Blowdown strategy and interim operations
Contaminated loops are purged more aggressively, overriding cycles‑of‑concentration to dump ammonia‑bearing water to effluent or a dedicated treatment sump. During a several‑month emergency case, blowdown dew points were raised by manual control to dilute nitrates and chlorides. Operations ease stress on the network: non‑critical exchangers cycle offline for cleaning or run at lower duty, and the damaged unit is held only as long as absolutely necessary. Repairs—tube plugging, welding, or exchanger replacement—are scheduled for the next turnaround.
Measured outcomes and decision points
Programs define measurable goals: no single exchanger carries more than a setpoint of NH₃, conductivity returns to specified levels (stated as less than a chosen mS/cm), and corrosion stays within tolerance (e.g., under 0.1 mpy, mils per year). In practice, if an online analyzer detects ammonia above a threshold (often set in the low ppm, parts per million), an alarm triggers the leak protocol; labs then verify decline through nitrate drops or pH normalization. Business decisions—continue operations versus shutdown—hinge on these trends.

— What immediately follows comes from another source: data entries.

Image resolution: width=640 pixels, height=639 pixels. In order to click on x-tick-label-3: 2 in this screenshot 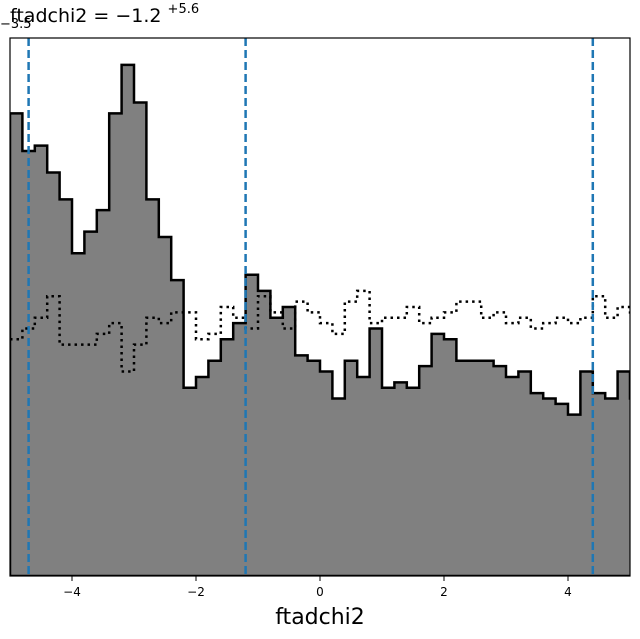, I will do `click(444, 592)`.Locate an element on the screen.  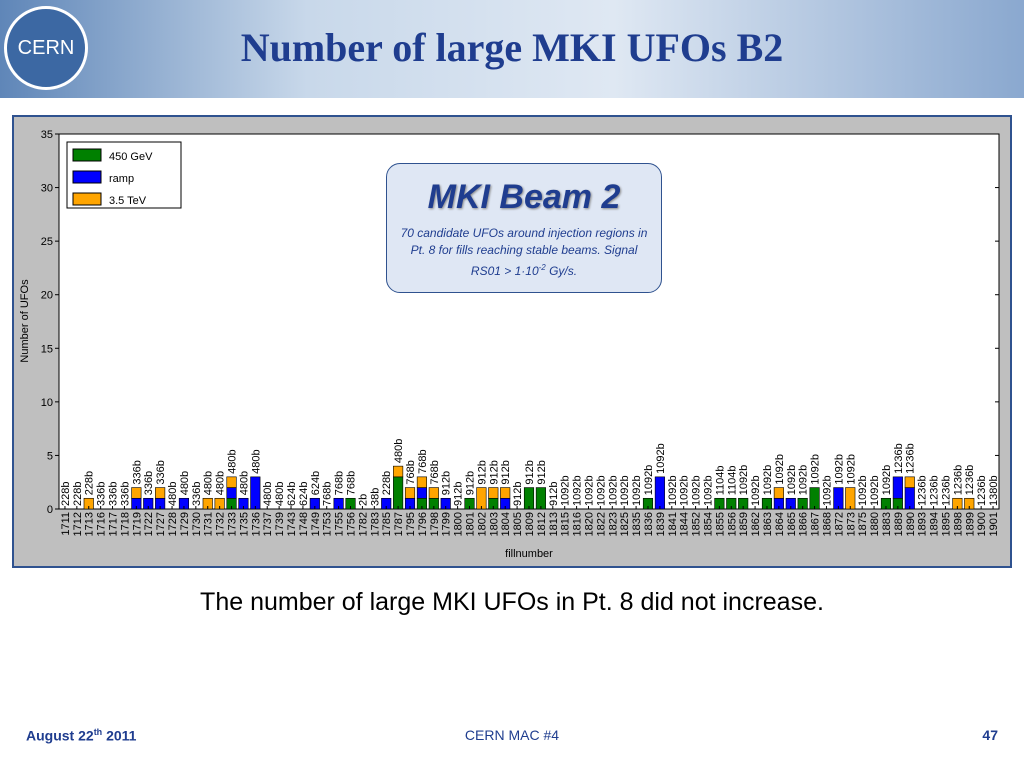
x-tick-label: 1895 is located at coordinates (946, 524).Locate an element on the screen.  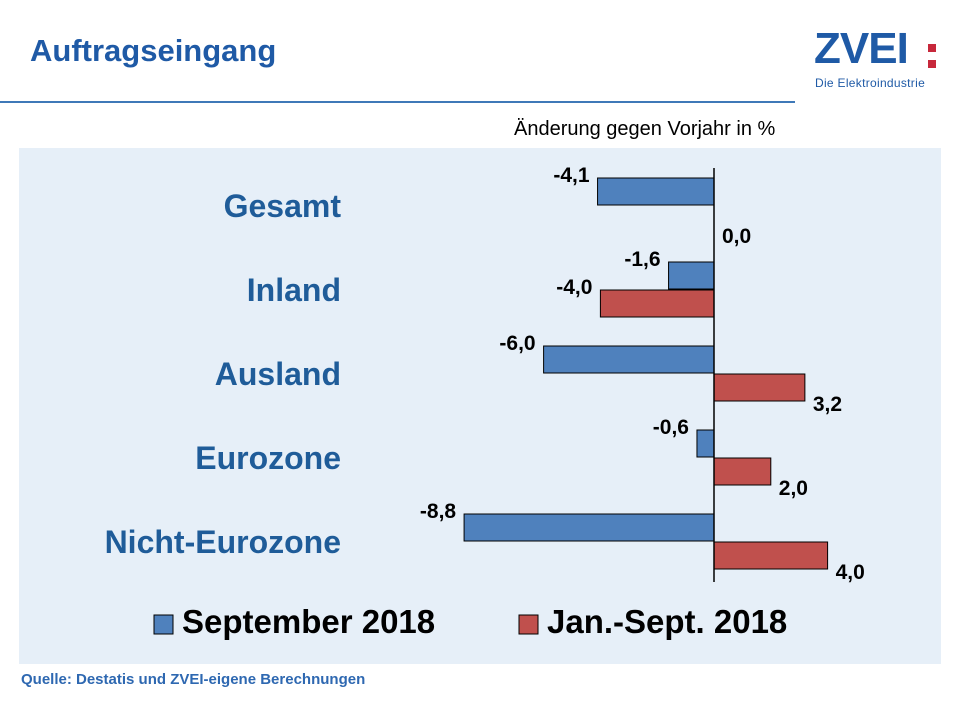
legend-label: September 2018 is located at coordinates (308, 622).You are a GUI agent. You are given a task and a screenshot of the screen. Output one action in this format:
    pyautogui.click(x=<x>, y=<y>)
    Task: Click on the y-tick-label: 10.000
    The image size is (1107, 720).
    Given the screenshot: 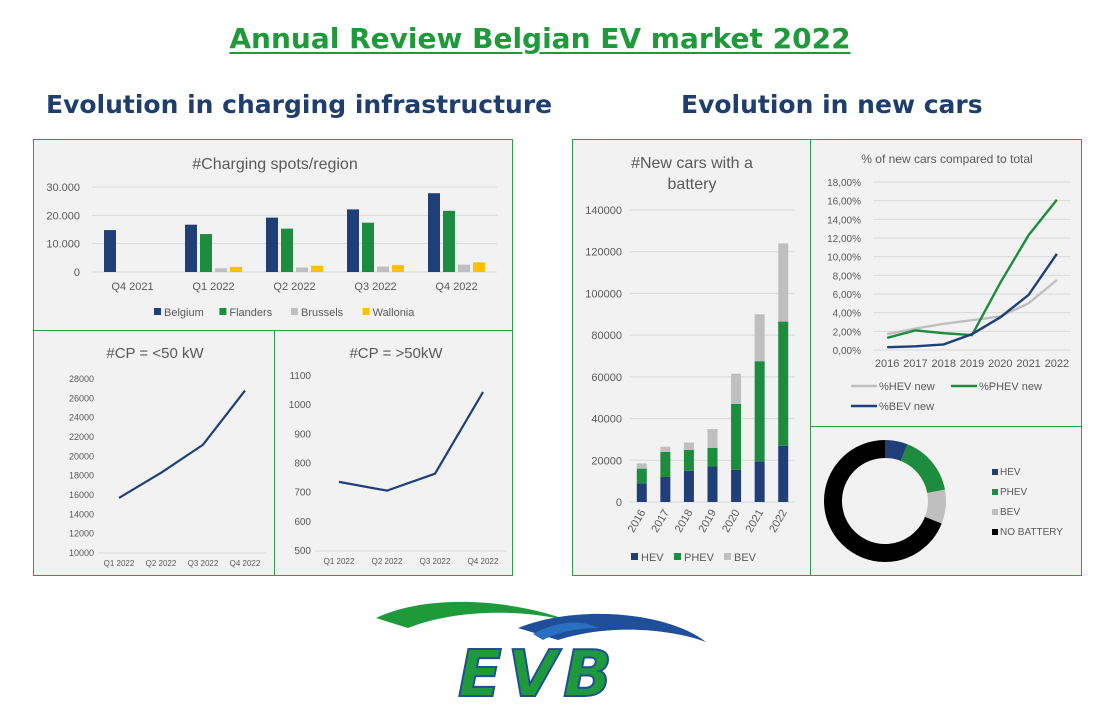 What is the action you would take?
    pyautogui.click(x=63, y=245)
    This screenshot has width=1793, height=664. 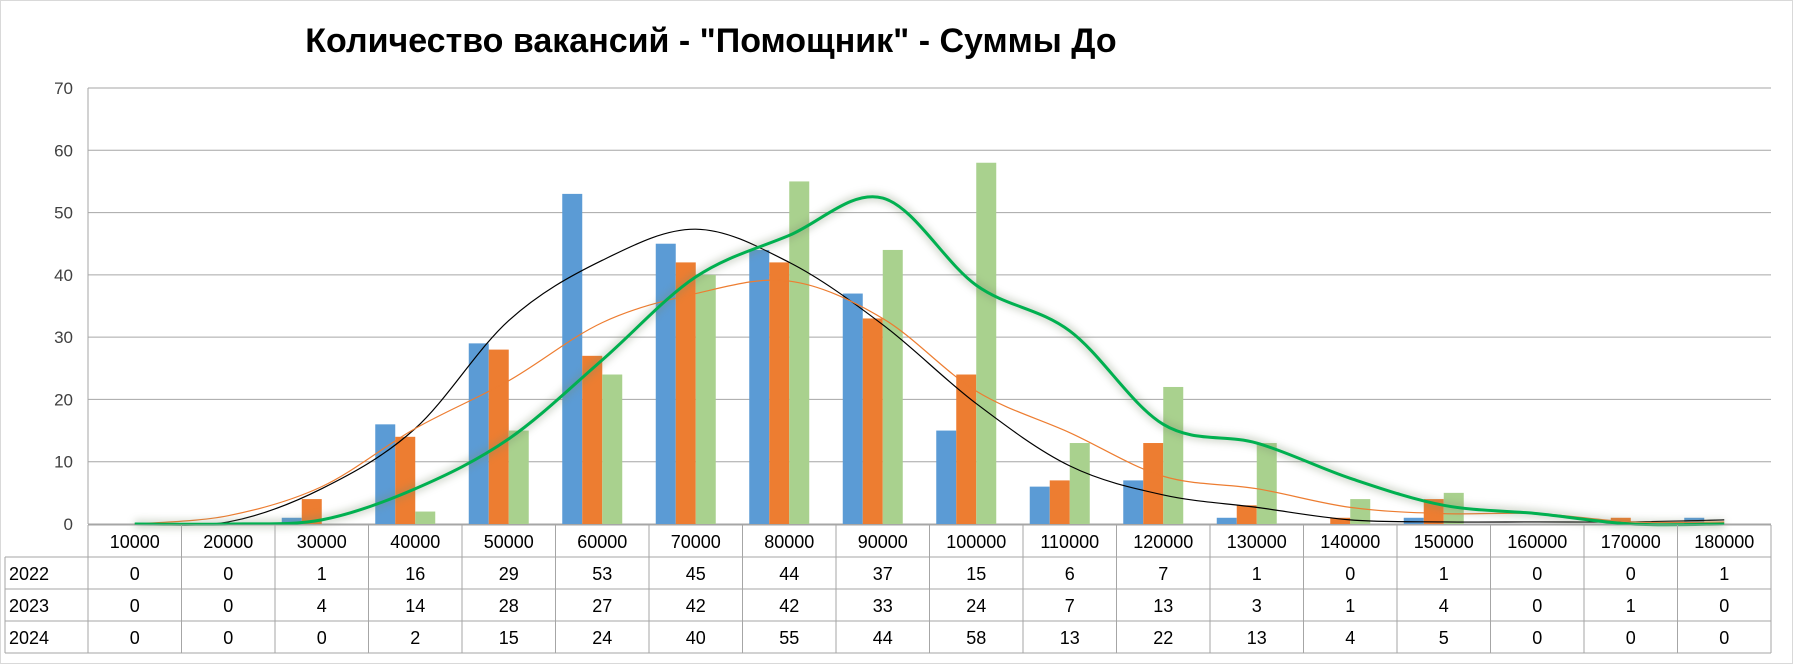 I want to click on x-tick-label-130000: 130000, so click(x=1257, y=542).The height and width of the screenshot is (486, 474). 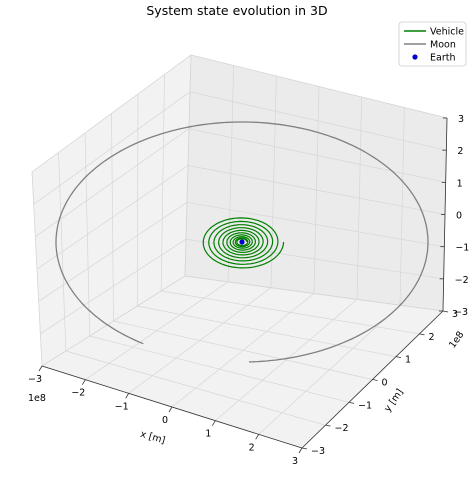 I want to click on y-tick-label-3: 0, so click(x=385, y=384).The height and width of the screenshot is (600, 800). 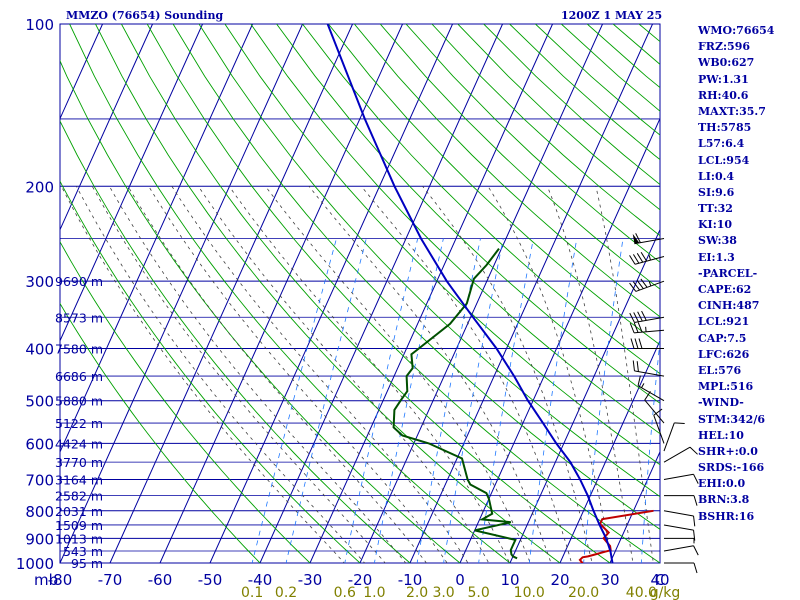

The Lavaan Air case showed that, with rigorous control, even a ~660 ppm ammonia spike did not cause system failure; chemical adjustments stabilized cooling‑loop performance and bought time until maintenance (www.lautanairindonesia.com). After approximately three months, most water parameters approached targets—free chlorine ~0.23 ppm (target 0.2–0.5 ppm), phosphate ~5.9 ppm—even as conductivity and nitrates remained high; the corrosion rate sat at a trivial 0.06 mpy, well under the 0.26 mpy limit (www.lautanairindonesia.com) (www.lautanairindonesia.com).
Discharge limits and documentation
In Indonesia, discharge standards raise the stakes for speed. Ministerial Regulation No. 5/2014 sets ammonia limits often in the single‑digit mg/L range; a cited plywood mill limit is 4 mg/L (www.pengolahanlimbah.com). A cooling system leak sending hundreds of mg/L risks heavy fines, so emergency plans include coordination with environmental and process safety teams, routing contaminated blowdown to waste treatment or preventing mixing with pristine effluent. Actions are documented with samples and timestamps to demonstrate prompt containment.
Baseline practice and references
Standard references such as the ASHRAE Handbook and ChemTreat’s Water Essentials outline baseline water‑treatment practices. Field data align: continuous online NH₃ monitoring combined with robust inhibitor/biocide programs both detects leaks early and mitigates damage (www.metrohm.com) (www.lautanairindonesia.com).